### [GIVEN INSTRUCTION A]
Write the record lines starting at "Open the top bar list dropdown menu" and ending at "Action: (x=146, y=73)" as a JSON list of strings, one string per line, skipping blank lines and leaving out the pictures.

After an entire winter off, I returned to climbing, because I had a strong intrinsic desire to climb again. I was certainly out of shape, so I did not get upset when I could not climb at my former level. I also spent a many enjoyable days bouldering and soloing in remote places. By the time Spring turned into summer, I was climbing well again, yet did not get worked up when I didn't. By spending time alone, and trying out new things (bouldering, dynamic moves, and trick mantels), I shifted my focus from a performance orientation to a mastery orientation. Since that Spring I have viewed climbing as an amazing process of discovery, rather than a means of determining self-worth.

I think that you could also rediscover climbing if you took similar steps to reorganize climbing and/or other parts of your life. Consider:
Taking some time off to focus on other things (family, art, community service, another sport).
Climb in new areas, surrounded by different people, or no one at all.

### [GIVEN INSTRUCTION B]
From the passage on returning to climbing, copy the part starting at "I think that" and ending at "one at all." word for word.

### [RECORDS TO USE]
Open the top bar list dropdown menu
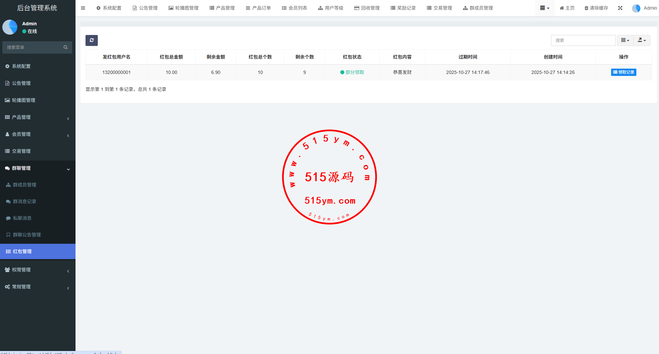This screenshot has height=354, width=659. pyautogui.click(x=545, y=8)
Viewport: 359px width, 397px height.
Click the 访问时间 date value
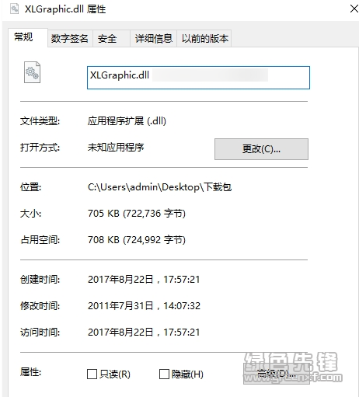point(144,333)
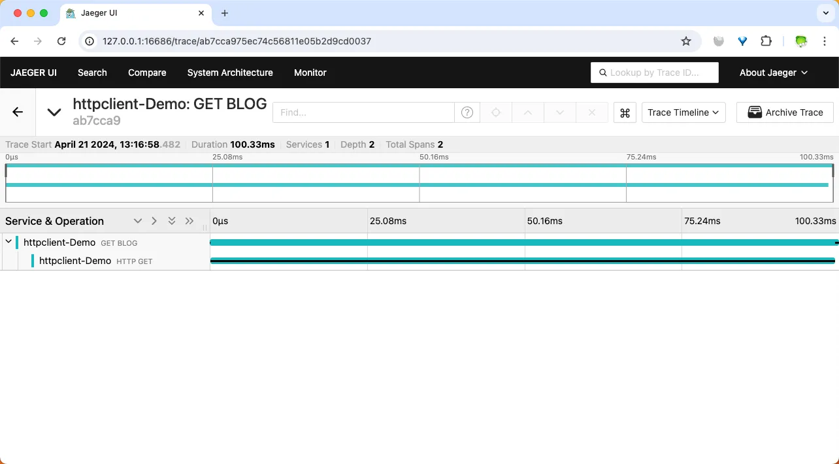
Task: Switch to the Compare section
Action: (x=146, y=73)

* * *

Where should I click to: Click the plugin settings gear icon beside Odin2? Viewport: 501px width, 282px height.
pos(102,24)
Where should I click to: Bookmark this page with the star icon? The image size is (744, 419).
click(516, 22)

### [WRITTEN SOLUTION A]
[
  "Open the top bar list dropdown menu",
  "This screenshot has height=354, width=659. pyautogui.click(x=545, y=8)",
  "Viewport: 359px width, 397px height.",
  "Click the 访问时间 date value",
  "point(144,333)",
  "Task: Switch to the Compare section",
  "Action: (x=146, y=73)"
]

### [WRITTEN SOLUTION B]
I think that you could also rediscover climbing if you took similar steps to reorganize climbing and/or other parts of your life. Consider:
Taking some time off to focus on other things (family, art, community service, another sport).
Climb in new areas, surrounded by different people, or no one at all.